*Raw data*
_ _ _ _ _ _ _
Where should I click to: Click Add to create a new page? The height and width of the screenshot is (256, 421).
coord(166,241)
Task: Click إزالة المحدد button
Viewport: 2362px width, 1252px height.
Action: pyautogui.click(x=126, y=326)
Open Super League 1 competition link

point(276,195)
_ _ _ _ _ _ _
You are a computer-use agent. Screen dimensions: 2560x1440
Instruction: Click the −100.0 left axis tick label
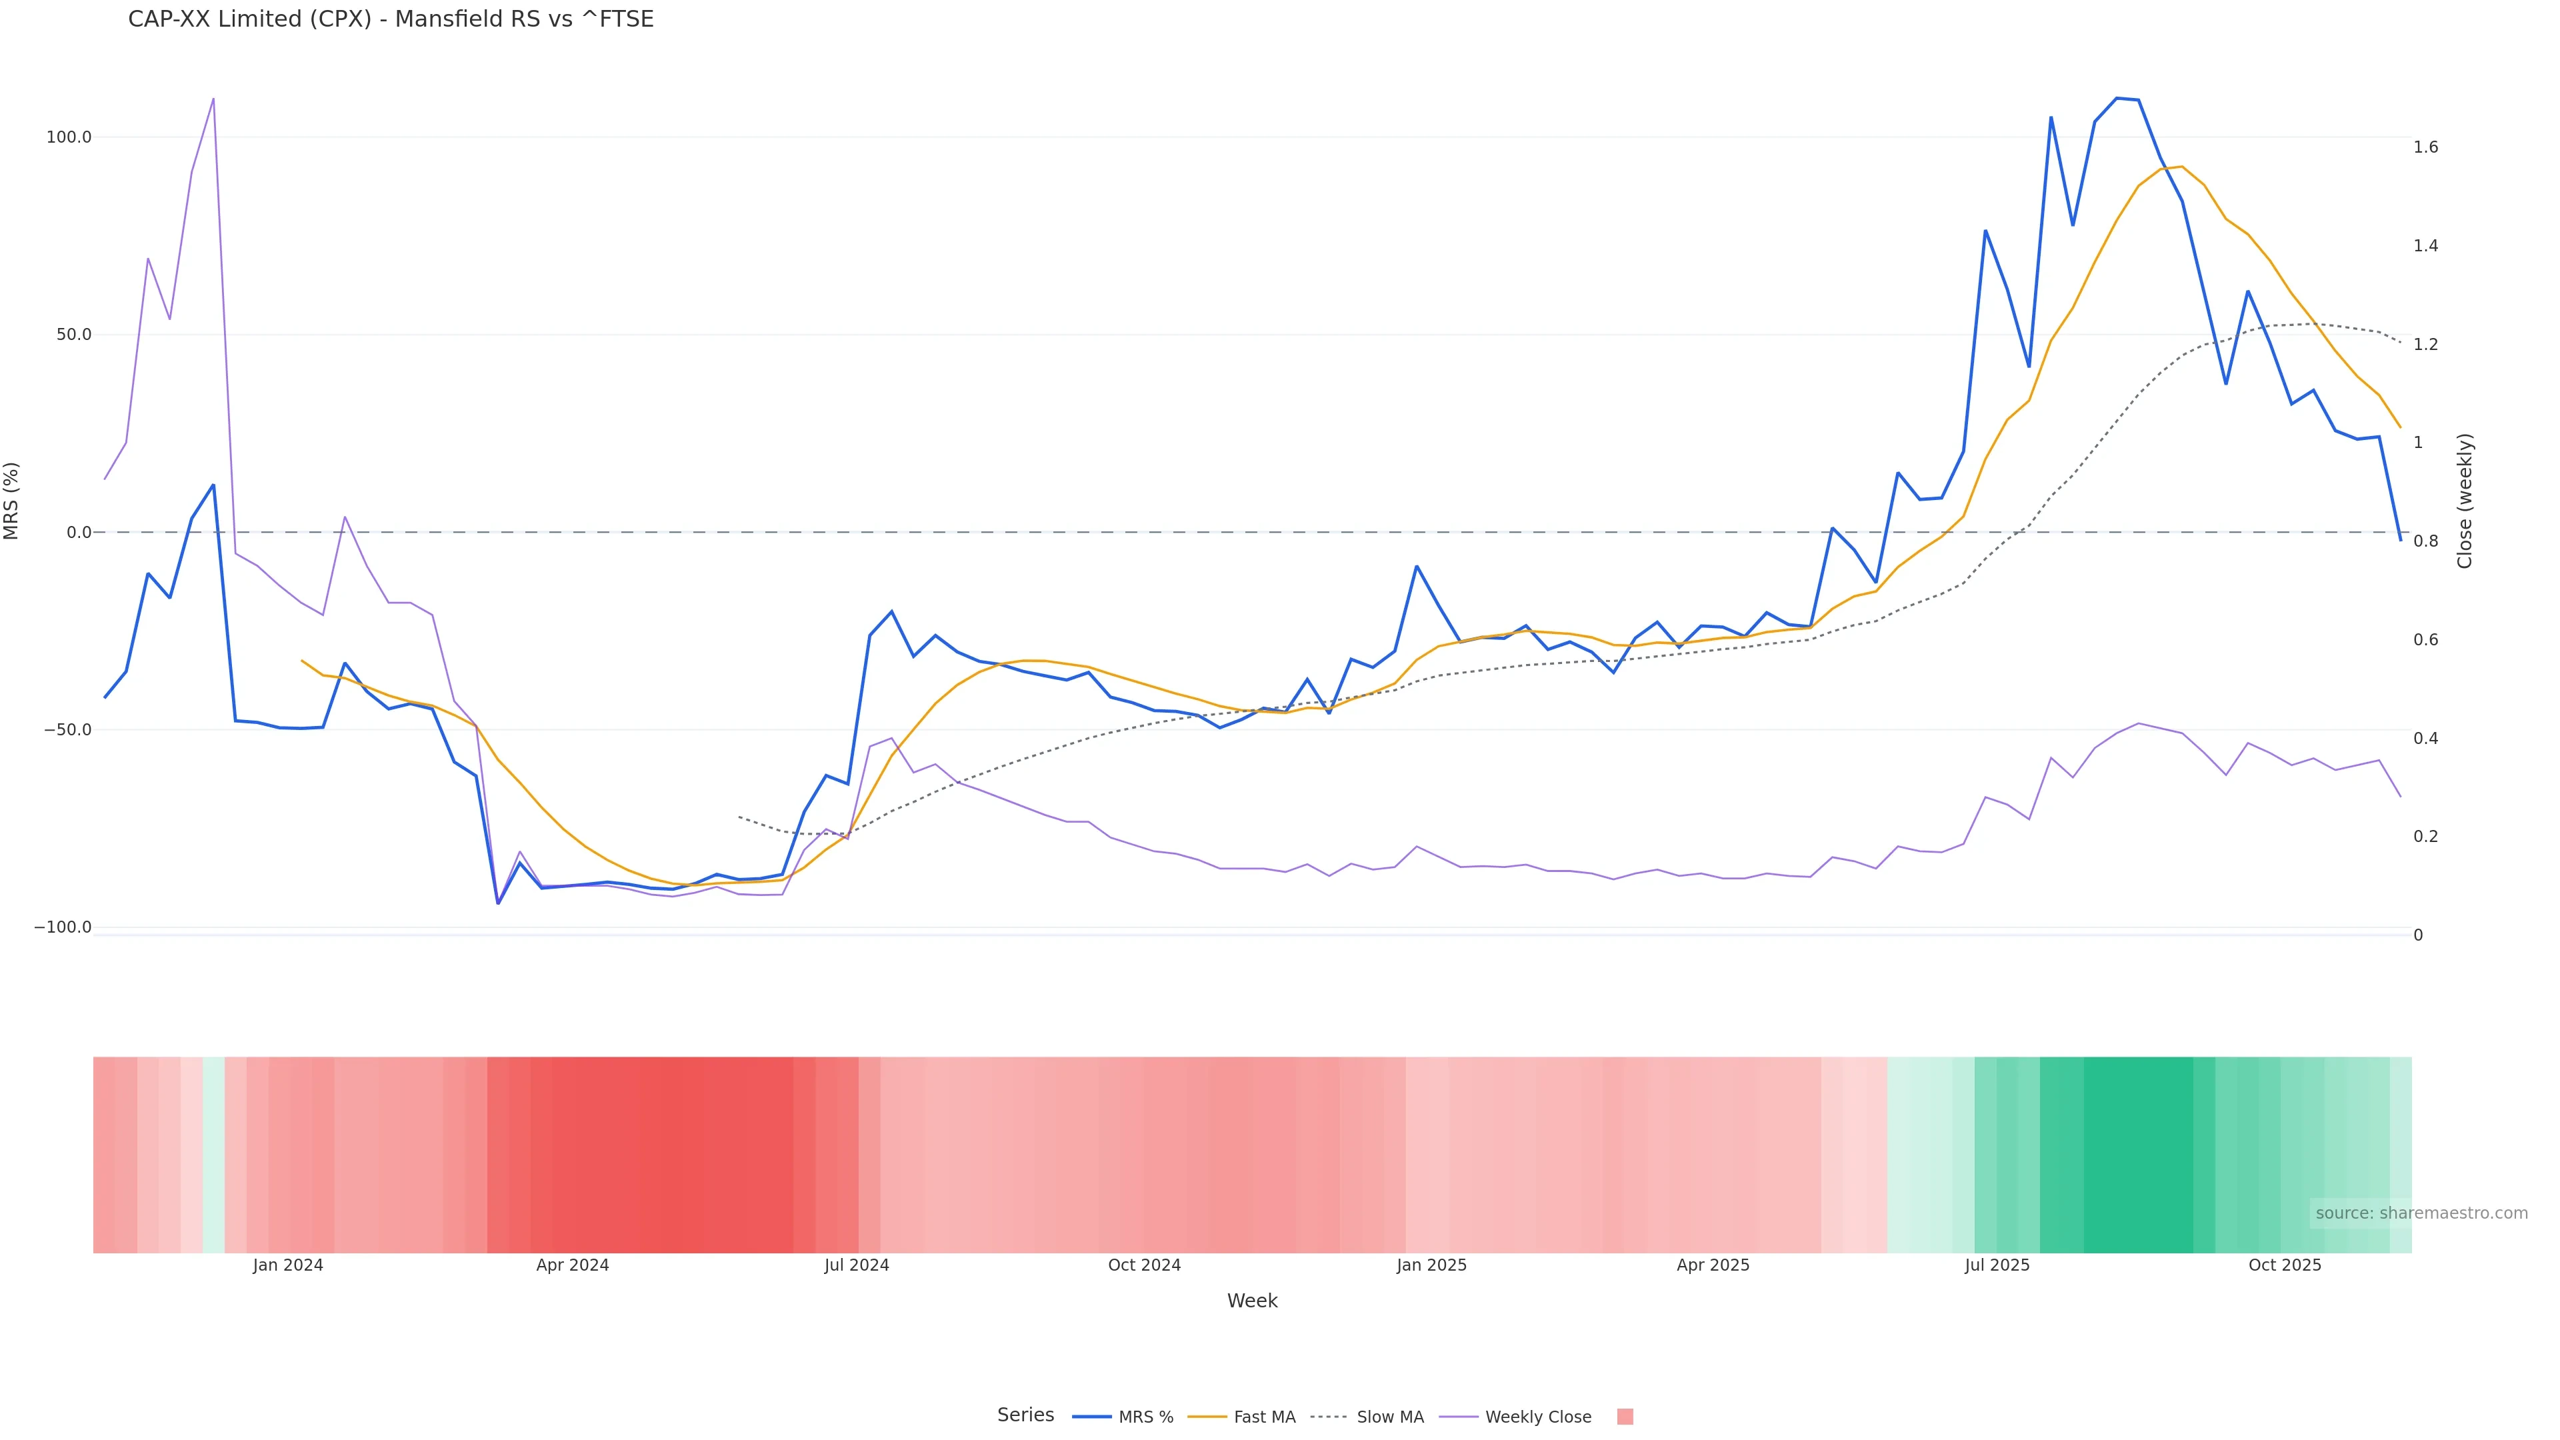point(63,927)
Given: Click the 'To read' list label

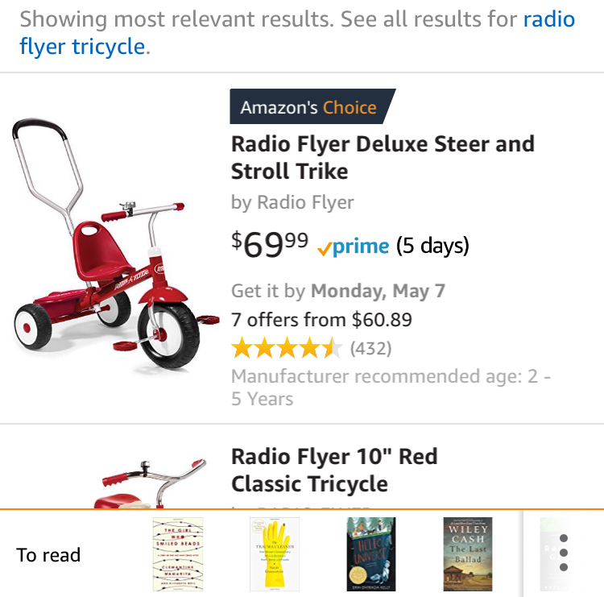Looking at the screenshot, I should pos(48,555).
_ _ _ _ _ _ _
Copy out each line of the data above, exactly, if it lies between the line holding "Where should I" and the line holding "Task: Click إزالة المحدد button", inclusive; copy no other line.

*Answer for this exercise*
Where should I click to: Click Add to create a new page? The height and width of the screenshot is (256, 421).
coord(166,241)
Task: Click إزالة المحدد button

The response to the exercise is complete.